Für uns Gärtner läutet der Frühlingsanfang die Erneuerung der Vegetation und das lang ersehnte, üppige Sommergemüse ein. Doch Sie sind nicht der Einzige, der sich über die Rückkehr der schönen Tage freut! Beim wöchentlichen Unkrautjäten entdecken Sie unter einem Blatt einer Ihrer Tomatenpflanzen ein seltsames Häufchen kleiner Eier … Verwirrt fragen Sie sich, um welche Art von Eindringlingen es sich handelt und warum sie sich auf Ihrem Grundstück befinden.

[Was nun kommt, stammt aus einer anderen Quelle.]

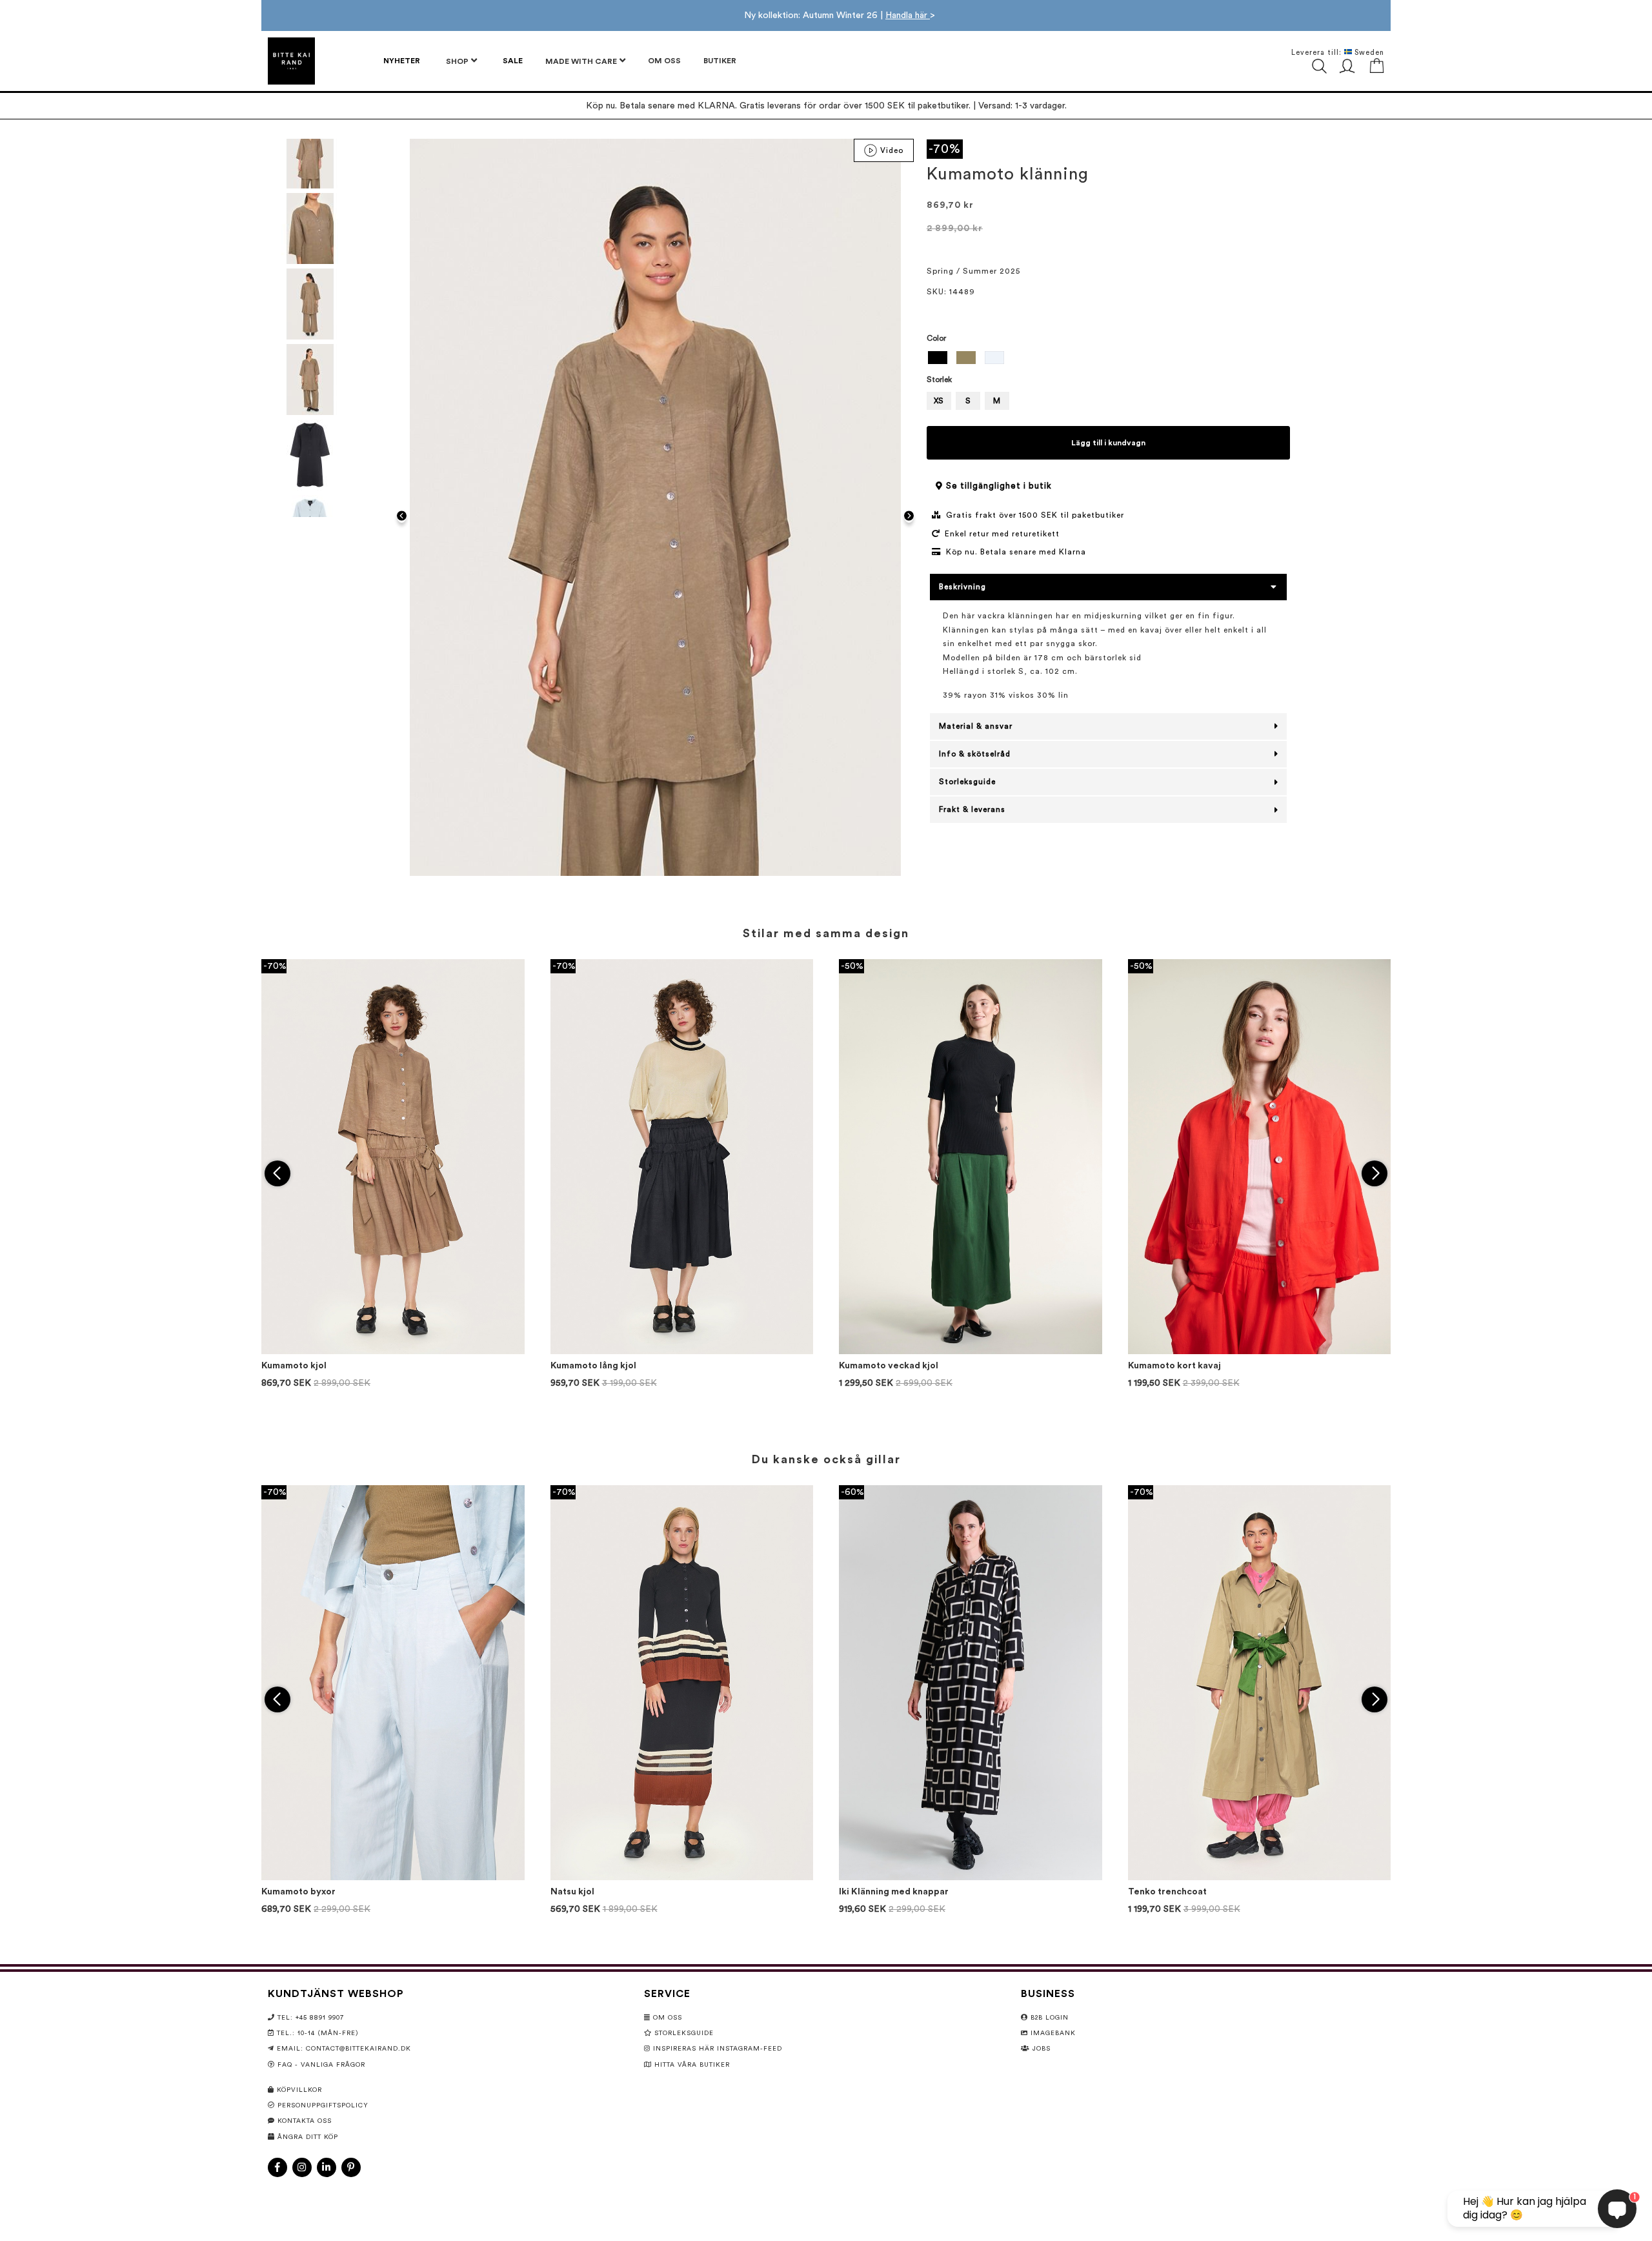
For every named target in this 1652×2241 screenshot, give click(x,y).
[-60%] (970, 1877)
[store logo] (291, 61)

Nach einigen Nachforschungen bei namhaften Experten (Ihren Nachbarn auf den angrenzenden Parzellen…) wissen Sie nun Bescheid! Es handelt sich um Gartenwanzen! Verzweifelt beginnen Sie bereits, sich von Ihrer Ernte zu verabschieden. Sich eine Methode vorzustellen, mit der man sie auf natürliche Weise beseitigen kann, erscheint Ihnen kaum vorstellbar… Geben Sie nicht so schnell auf! Das Problem ist gar nicht so unlösbar, wie Sie glauben!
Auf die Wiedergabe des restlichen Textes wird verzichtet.